Sorti en 1940, Rebecca a pour particularité d’être le premier film étatsunien d’Alfred Hitchcock. Comme son précédent tournage (La taverne de la Jamaïque), le réalisateur adapte un roman de Daphné du Maurier, ici son roman le plus célèbre.
Le film débute par un travelling qui part d’un portail, passe par un chemin envahi par la nature, pour aboutir aux ruines d’un manoir crépusculaire dont la lumière lunaire redonne étrangement vie à certaines pièces.

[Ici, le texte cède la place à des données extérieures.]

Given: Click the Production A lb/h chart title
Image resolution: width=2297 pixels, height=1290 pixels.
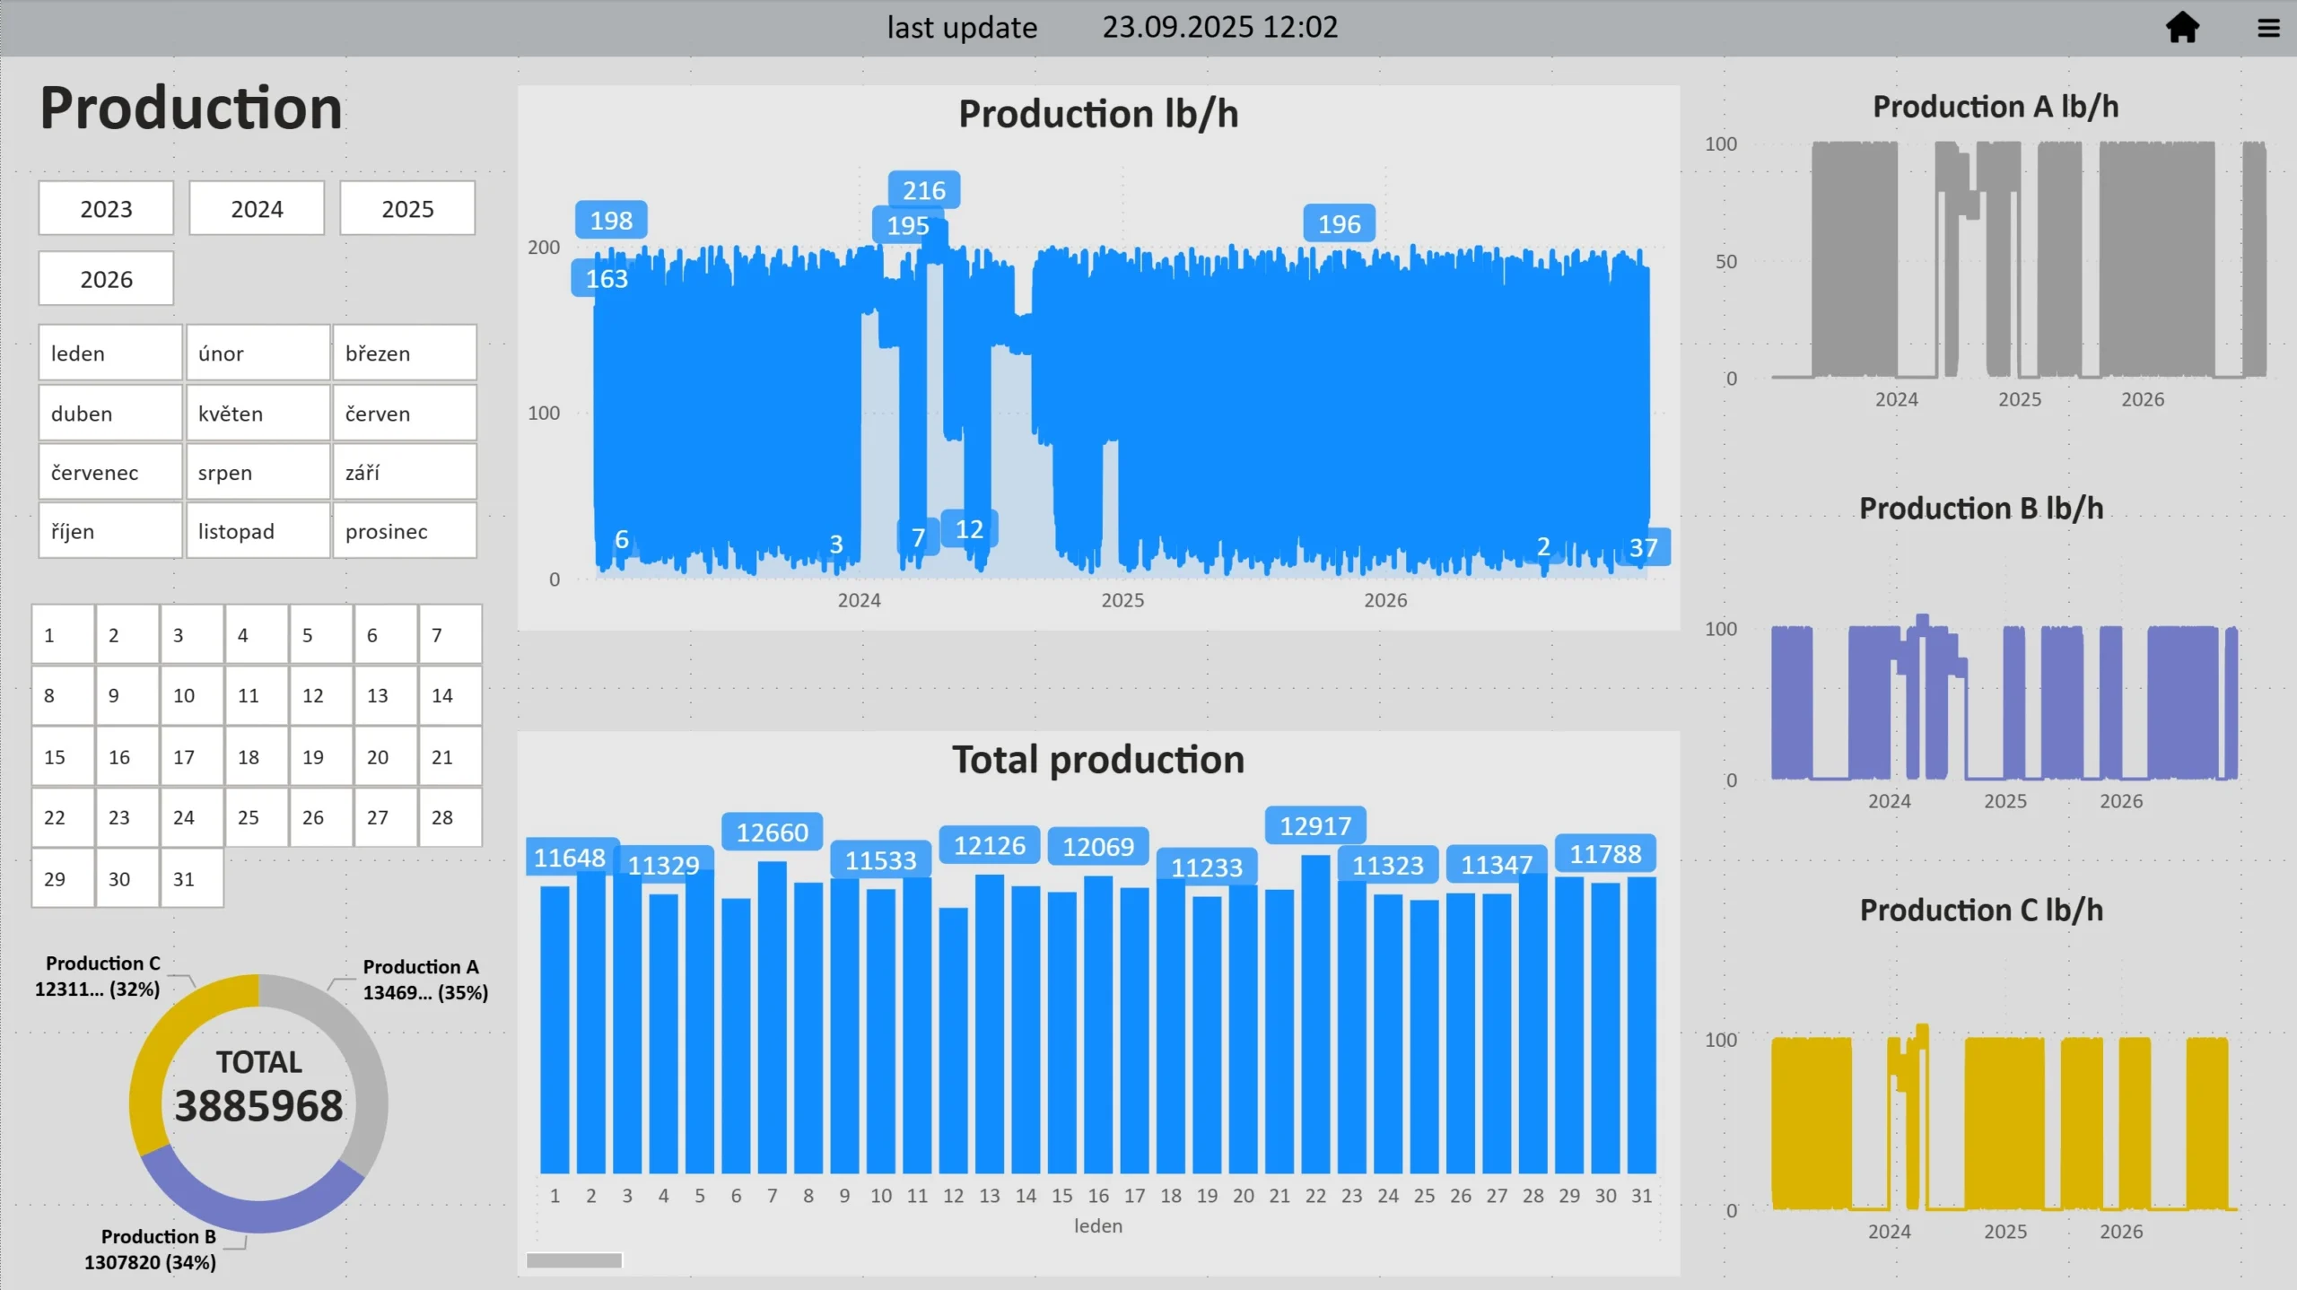Looking at the screenshot, I should pos(1995,107).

Une narratrice indique le nom du domaine : Manderley, et éveille d’emblée l’attention du spectateur pour en découvrir l’histoire et l’origine de cet abandon. Cette courte introduction laisse ensuite place au récit d’une dame de compagnie particulièrement peu sûre d’elle-même, rencontrer Maxime de Winter, propriétaire de Manderley. S’ensuit un jeu de séduction, un mariage précipité suite à l’urgence du départ de la jeune femme, et l’arrivée au domaine… Tout rappelle à la nouvelle Mme de Winter l’ombre omniprésente et charismatique de Rebecca, la première femme de son mari, morte suite à une noyade. Tout contribue, et particulièrement la très austère gouvernante Mme Danvers, à faire sentir à la nouvelle châtelaine son incapacité à être à la hauteur. La communication au sein du couple se détériore en conséquence, mais pour des motifs différents, M. de Winter cachant un terrible secret qui sera dévoilé par un autre évènement tragique.

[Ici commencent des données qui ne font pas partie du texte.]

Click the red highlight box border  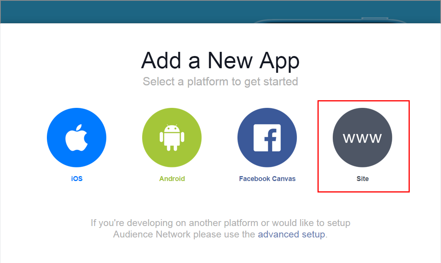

Pour son premier film tourné outre-Atlantique, les moyens de Rebecca sont conséquents. Plus que dans aucun de ses précédents films, l’esthétique est mise en avant, à travers des décors somptueux (Monte-Carlo, manoir de Manderley) et les costumes (dont la copie de la robe de Rebecca). Peu de suspens dans Rebecca, mais Hitchcock parvient avec brio à y instaurer une atmosphère particulièrement anxiogène. L’actrice Joan Fontaine incarne parfaitement l’héroïne manquant totalement de confiance en elle, par ses épaules tombantes, son regard apeuré devant la gouvernante. Le parallèle est d’autant plus saisissant avec Mme Danvers, d’une froideur imposante et implacable. La fascination de cette dernière pour son ancienne maîtresse Rebecca, à travers ses paroles, sa manière de toucher ses effets personnels, touche clairement à l’homoérotisme, ce qui pour l’époque pouvait participer du caractère angoissant du film.
Rebecca, même si le réalisateur en laissera une appréciation mitigée par la suite, est une belle réussite qui rencontrera d’ailleurs le succès dès sa sortie.